Conocemos como desayuno a la primera comida del día que se ingiere (normalmente recién levantados por la mañana) y que, tal y como indica el diccionario de la RAE, el término proviene de ‘desayunar’, vocablo compuesto por el prefijo latino ‘des-‘ (quitar, separar, negación) y el verbo ‘ayunar’ (abstenerse de ingerir algún alimento), por lo que su significado literal sería ‘deshacer el ayuno’.

El curioso origen del término ‘desayuno’

Y es que el acto de desayunar rompe con el ayuno que se ha realizado durante la noche (desde que se tomó la cena o último alimento del día anterior).

Cada época y cultura ha tenido una costumbre diferente respecto a ese primer alimento del día, encontrándonos que muchas eran las civilizaciones en las que no se ingería ninguna comida hasta bien entrada la mañana y otras en las que se hacía nada más despertarse, con el fin de coger energía para la jornada de trabajo.

Curiosamente, durante la Edad Media, en los países con una mayor presencia del catolicismo, no era una costumbre bien vista el hecho de desayunar, debido a que, según la tradición religiosa, no se debía ingerir alimento alguno hasta haber acudido a la primera misa del día.

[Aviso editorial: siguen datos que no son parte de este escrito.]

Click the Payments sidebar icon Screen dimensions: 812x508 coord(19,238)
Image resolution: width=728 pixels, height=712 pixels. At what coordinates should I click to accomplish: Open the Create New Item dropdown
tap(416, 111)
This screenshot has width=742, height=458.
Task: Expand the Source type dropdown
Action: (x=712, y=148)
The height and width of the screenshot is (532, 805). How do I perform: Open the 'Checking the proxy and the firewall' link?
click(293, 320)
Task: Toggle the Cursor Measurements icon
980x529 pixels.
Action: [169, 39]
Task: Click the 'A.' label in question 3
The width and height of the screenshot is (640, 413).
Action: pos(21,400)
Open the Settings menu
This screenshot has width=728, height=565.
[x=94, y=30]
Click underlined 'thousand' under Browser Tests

Incluso podemos encontrar algunos escritos medievales (entre ellos del religioso italiano Tomás de Aquino) en los que se indicaba que el ingerir algún alimento, antes de los oficios diurnos (conocidos como ‘laudes’), era considerado como un pecado (concretamente lo relacionaban con la ‘gula’, el quinto de los denominados ‘Siete pecados capitales’) ya que se estaba comiendo sin haber realizado ninguna actividad importante.

Eso sí, se permitían a ciertos grupos de la sociedad a saltarse el ayuno matinal (o sea, a desayunar) y estos eran las personas enfermas, ancianos, mujeres embarazadas, niños pequeños y aquellos trabajadores que, por su empleo, necesitaban un aporte de energía por las mañanas.